:: ИСХОДНЫЙ ОТРЫВОК ::
● ● ● ● ● ● ●
Знаешь, у меня была похожая история с хоккеистом Виктором Шуваловым — партнером Всеволода Боброва и Евгения Бабича по сборной СССР пятидесятых. Тогда абсолютно неожиданно для всех он, родившийся еще в 1923 году, оказался жив. Просто в течение долгого времени жена не подпускала к нему никого. Затем супруга внезапно скончалась, и он, как ни странно, после этого расцвел. Мы с Сашей Кружковым оказались первыми журналистами, которые его навестили. Шувалов встретил нас в спортивном костюме румынского производства — примерно сорокалетней выдержки, сохранившемся с тех времен, когда он тренировал сборную этой страны. Рассказывал совершенно потрясающие истории — про Боброва, Тарасова, Сологубова, Трегубова, разбившуюся команду ВВС, Василия Сталина… Причем всех действующих персонажей он знал очень хорошо и давал им оценку, которая, вернее всего, оказывалась отличной от той, к которой мы привыкли. Мол, Севка Бобров забивал много, но мы играли на него практически всей пятеркой. Потому что “если не отдашь, навешает на тебя столько, что не унесешь”. Считал Боброва и Харламова, говоря нынешним языком, слишком распиаренными. А Фирсова и Вениамина Александрова ставил выше.
В общем, для всех стало открытием, что в свои 90 он жив и довольно активен. Согласись, для советского хоккеиста из тех времен — они все довольно рано уходили из жизни — случай неординарный. Он, кстати, и сейчас в строю, и если зовут на какие-то мероприятия, то отзывается с удовольствием.
Похожий резонанс был и после интервью с Шабтаем Калмановичем. Там, правда, немного другая история. Неординарная личность, талантливый бизнесмен и вместе с тем человек, обожавший баскетбол, тративший на него уйму денег. С его именем связаны победы “Жальгириса”, женских УГМК и подмосковного “Спартака” на международной арене. Но больших интервью с ним почему-то не было.
Материал получился отличным, со множеством интереснейших подробностей. Например, как они с Высоцким полетели в Америку, где Калманович организовывал ему гастроли. Певец передает ему свой паспорт на таможне, Шабтай открывает, а там… Владимир Семенович Шуцман.
— Почему Шуцман?
— Не знаю, но вот так было написано. После нашего интервью к нему устремились всякие высоцковеды — выяснять этот факт с паспортом. А мы решили писать книжку.
— Писать книгу о богатом человеке идея хорошая.
● ● ● ● ● ● ●
:: ЗАПИСИ НАБОРА ДАННЫХ ::
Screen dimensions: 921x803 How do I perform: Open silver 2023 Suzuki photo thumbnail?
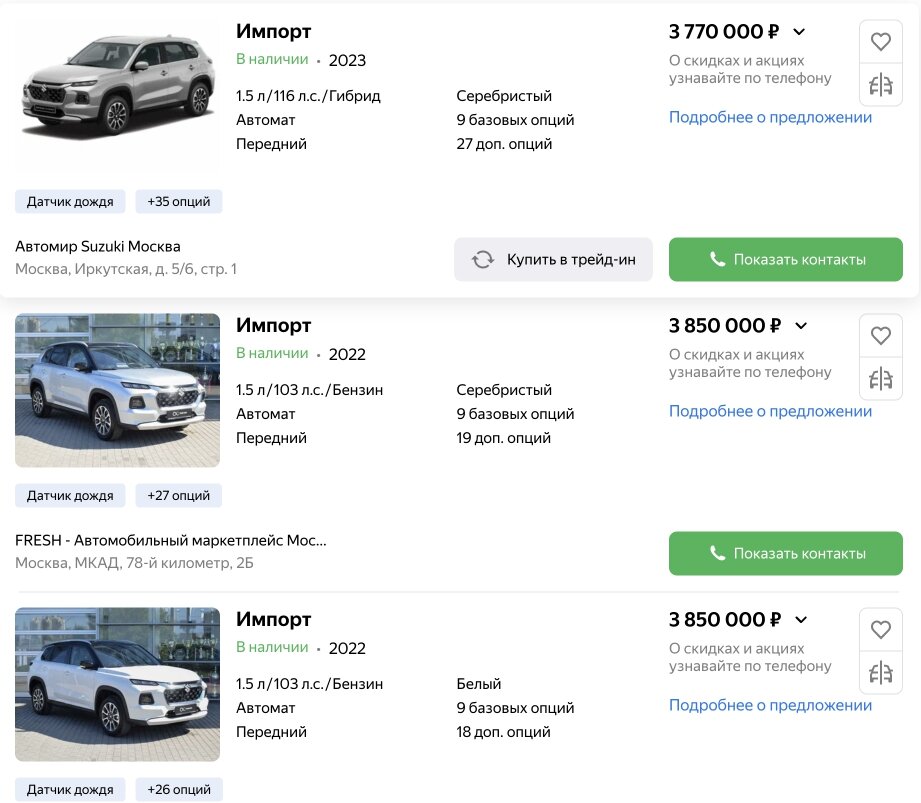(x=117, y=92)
● ● ● ● ● ● ●
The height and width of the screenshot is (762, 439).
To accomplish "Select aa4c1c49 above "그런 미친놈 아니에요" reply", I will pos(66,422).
● ● ● ● ● ● ●
:: ЧТО НУЖНО СДЕЛАТЬ ::
a: Перепишите часть отрывка, начиная с места со словами «В общем, для» и заканчивая словами «почему-то не было.». В этом фрагменте замените «баскетбол» на «хоккей».
b: Переведите на английский язык предложение из отрывка: «Но больших интервью с ним почему-то не было».

:: ПИСЬМЕННЫЕ ОТВЕТЫ ::
a:
В общем, для всех стало открытием, что в свои 90 он жив и довольно активен. Согласись, для советского хоккеиста из тех времен — они все довольно рано уходили из жизни — случай неординарный. Он, кстати, и сейчас в строю, и если зовут на какие-то мероприятия, то отзывается с удовольствием.
Похожий резонанс был и после интервью с Шабтаем Калмановичем. Там, правда, немного другая история. Неординарная личность, талантливый бизнесмен и вместе с тем человек, обожавший хоккей, тративший на него уйму денег. С его именем связаны победы “Жальгириса”, женских УГМК и подмосковного “Спартака” на международной арене. Но больших интервью с ним почему-то не было.

b: But for some reason there had been no long interviews with him.